Hey Pete,

What is it you need to solve exactly?

If you have an unreliable link currently the best (reliable) solution is a message broker like Kafka or AMQP. The former is a good choice for high load but less flexibility, while AMQP is better if you need flexible routing etc.

Logstash/NXLog allow to read from files, which Graylog doesn't support yet, and pass the data on.

We have some pointers on the docs.graylog.org site to get started, please let us know if we are missing details or entire topics. We'll happily add more content to make it easier to get started.

Radio is deprecated mostly because there are problems around performance and management. We will most likely move towards a solution that allows Graylog servers to forward data, because of the flexibility this provides. You can safely deploy it in the sense that we will provide detailed migration steps before we stop supporting it, we just want to discourage its use for purely performance reasons. Load balancing TCP traffic across Graylog servers will yield _much_ better performance than radio has ever provided. In fact most deployments we support have benefited greatly from moving to 1.0 and replacing radio with mulitple servers. We regularly see sustained >100k msg/sec setups with decent hardware nowadays, something that message queue setups can also deliver but they usually mean substantially increased complexity.

Disconnected/high latency deployments still benefit from message broker setups and as such are a viable solution currently.

Feel free to contact me directly if you have more detailed questions.

Best regards,
Kay

On 21/03/15 23:31, Pete GS wrote:
I see what you're saying there... however is that a little too complicated adding Logstash into the equation?

I was thinking Servers -> Kafka -> Graylog

Is that possible or am I missing something with Kafka that would require something like Logstash?

Right now we're struggling to see the need to even add a second step between the source servers and Graylog but we are being asked to cater for this by other people in the business, so I need the simplest and least effort solution.

Cheers, Pete

On Friday, 20 March 2015 18:12:32 UTC+10, Mathieu Grzybek wrote:

    Hi,

    To collect your logs from the DMZ, we use some RabbitMQ brokers :
    servers === (syslog over UDP or TCP) ===> Logstash === (AMQP) ===>
    RabbitMQ === (AMQP) ===> Logstash === (GELF) ===> Graylog

    Mathieu

    Le vendredi 20 mars 2015 05:51:11 UTC+1, Pete GS a écrit :

        Hi all,

        We're looking at adding message sources into our Graylog setup
        from a couple of remote sites. There is the possibility of
        temporary transit link outages so sending UDP packets would
        result in lost messages. Using TCP will counter this to a
        certain extent but may result in messages queuing on sources
        running NXLog etc. which we would like to avoid.

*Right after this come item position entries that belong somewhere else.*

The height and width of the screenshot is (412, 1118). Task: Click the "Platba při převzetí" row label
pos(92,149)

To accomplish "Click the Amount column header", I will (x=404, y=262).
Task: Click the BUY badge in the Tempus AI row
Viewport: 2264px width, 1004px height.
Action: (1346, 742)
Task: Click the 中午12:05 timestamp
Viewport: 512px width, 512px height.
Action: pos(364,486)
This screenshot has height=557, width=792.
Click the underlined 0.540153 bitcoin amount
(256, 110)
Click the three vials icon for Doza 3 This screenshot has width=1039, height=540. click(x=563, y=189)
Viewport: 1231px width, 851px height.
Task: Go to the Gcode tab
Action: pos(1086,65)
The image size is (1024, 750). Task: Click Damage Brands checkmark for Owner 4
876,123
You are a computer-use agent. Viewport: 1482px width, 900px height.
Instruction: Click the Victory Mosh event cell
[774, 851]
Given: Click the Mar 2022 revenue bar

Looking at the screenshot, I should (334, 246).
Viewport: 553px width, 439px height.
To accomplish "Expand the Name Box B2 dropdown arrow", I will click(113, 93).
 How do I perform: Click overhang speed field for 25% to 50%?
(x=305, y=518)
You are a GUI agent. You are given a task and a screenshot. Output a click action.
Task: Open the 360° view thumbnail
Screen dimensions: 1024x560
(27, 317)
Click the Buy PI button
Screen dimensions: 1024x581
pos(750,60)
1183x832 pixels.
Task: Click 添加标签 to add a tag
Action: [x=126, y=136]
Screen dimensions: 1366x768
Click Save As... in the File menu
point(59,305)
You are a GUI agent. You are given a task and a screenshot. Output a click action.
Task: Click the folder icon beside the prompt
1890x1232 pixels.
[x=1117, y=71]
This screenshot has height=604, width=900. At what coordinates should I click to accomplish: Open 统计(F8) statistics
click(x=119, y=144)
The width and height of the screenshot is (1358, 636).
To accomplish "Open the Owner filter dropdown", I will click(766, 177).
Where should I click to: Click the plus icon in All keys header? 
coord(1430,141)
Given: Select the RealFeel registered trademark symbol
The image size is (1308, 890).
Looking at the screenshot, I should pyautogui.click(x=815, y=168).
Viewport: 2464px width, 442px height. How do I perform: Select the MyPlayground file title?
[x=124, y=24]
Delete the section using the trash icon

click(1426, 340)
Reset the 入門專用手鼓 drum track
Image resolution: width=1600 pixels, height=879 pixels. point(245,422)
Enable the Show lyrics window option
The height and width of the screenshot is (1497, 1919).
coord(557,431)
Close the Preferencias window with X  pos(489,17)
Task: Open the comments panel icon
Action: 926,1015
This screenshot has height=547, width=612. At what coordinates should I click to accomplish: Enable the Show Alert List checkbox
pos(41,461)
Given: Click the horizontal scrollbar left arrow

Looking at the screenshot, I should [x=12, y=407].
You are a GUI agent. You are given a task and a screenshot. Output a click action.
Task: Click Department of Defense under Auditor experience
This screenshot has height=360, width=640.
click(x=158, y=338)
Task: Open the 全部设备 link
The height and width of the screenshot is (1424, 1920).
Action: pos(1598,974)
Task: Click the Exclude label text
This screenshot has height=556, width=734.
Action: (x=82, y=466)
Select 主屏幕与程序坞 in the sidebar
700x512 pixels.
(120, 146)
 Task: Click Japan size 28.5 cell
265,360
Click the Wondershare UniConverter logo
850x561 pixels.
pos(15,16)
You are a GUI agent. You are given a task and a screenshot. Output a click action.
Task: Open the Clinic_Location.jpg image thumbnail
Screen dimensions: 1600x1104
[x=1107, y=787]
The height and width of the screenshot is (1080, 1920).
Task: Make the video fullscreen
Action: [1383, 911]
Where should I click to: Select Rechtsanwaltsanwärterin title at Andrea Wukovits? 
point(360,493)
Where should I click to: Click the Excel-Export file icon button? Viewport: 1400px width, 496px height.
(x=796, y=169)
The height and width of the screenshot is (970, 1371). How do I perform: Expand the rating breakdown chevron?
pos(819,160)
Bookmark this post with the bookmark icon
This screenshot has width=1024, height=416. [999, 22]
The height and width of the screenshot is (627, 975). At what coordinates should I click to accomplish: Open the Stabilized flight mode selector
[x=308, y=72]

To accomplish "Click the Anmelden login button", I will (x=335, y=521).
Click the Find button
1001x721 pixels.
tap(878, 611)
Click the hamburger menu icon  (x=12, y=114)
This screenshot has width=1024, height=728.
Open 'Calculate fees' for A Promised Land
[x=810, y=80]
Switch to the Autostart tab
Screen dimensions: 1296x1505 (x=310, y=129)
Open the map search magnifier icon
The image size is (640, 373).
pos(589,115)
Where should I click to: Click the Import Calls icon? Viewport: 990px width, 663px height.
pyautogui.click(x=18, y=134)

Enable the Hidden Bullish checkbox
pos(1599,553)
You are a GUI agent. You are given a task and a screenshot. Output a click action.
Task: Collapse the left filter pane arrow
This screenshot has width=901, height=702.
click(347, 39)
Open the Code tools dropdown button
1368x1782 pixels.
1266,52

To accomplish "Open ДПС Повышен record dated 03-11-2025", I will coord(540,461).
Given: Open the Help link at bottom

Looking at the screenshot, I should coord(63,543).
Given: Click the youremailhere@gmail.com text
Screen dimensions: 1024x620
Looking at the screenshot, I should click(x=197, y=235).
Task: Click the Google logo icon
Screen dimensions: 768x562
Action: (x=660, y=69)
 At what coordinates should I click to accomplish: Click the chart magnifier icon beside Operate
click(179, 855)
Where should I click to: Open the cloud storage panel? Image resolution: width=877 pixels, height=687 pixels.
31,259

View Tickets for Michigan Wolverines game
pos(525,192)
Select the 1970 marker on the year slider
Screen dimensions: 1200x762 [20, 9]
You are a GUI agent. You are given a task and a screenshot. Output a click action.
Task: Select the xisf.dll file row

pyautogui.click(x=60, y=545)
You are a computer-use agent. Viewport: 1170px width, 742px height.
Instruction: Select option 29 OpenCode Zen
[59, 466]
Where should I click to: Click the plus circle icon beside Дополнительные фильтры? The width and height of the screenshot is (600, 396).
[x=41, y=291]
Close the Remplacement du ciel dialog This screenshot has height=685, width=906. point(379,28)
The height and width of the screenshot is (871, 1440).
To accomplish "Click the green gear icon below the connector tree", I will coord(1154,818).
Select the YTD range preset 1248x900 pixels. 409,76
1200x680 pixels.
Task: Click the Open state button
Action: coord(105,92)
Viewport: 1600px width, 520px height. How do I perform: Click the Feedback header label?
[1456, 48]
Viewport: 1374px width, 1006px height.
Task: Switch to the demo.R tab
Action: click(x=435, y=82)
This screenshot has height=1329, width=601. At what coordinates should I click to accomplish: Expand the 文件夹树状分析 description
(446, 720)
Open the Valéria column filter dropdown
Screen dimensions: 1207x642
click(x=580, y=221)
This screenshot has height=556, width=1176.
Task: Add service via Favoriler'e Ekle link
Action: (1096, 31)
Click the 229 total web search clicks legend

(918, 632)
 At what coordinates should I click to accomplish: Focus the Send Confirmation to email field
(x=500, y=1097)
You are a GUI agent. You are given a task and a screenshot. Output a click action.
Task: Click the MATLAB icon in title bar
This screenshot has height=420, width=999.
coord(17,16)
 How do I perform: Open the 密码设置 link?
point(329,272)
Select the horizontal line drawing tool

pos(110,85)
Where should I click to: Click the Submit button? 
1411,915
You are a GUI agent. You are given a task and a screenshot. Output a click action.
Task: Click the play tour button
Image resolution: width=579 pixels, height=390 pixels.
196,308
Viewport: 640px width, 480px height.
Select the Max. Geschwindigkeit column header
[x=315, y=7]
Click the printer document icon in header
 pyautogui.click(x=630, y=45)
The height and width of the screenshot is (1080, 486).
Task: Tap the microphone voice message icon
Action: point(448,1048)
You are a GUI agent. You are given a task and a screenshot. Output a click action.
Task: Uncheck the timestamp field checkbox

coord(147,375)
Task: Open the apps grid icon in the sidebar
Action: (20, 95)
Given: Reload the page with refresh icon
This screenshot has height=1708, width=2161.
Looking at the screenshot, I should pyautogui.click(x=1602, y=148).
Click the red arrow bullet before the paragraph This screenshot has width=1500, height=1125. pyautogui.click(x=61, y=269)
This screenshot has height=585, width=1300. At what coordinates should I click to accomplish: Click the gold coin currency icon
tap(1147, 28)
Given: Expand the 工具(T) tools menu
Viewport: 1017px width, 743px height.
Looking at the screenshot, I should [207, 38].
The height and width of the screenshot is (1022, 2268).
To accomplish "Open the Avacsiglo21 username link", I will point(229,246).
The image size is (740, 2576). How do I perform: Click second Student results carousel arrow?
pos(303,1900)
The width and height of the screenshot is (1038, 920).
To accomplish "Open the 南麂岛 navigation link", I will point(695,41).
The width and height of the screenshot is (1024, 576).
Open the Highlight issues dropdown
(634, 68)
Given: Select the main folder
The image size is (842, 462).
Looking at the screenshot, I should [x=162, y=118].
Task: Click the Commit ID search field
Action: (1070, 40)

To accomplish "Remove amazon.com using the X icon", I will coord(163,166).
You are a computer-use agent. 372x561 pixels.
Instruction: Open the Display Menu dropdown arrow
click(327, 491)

        I'm think it would be better to set up a message broker at the
        remote site and having Graylog subscribe to this to retrieve
        the messages instead once the link is available again.

        Does this sound like a sensible idea or is there some better
        way to achieve this?

        Any recommendations on a preferred message broker etc.?

        Any clues on how to get NXLog, Syslog, etc. to log to a
        message broker instead of to Graylog directly?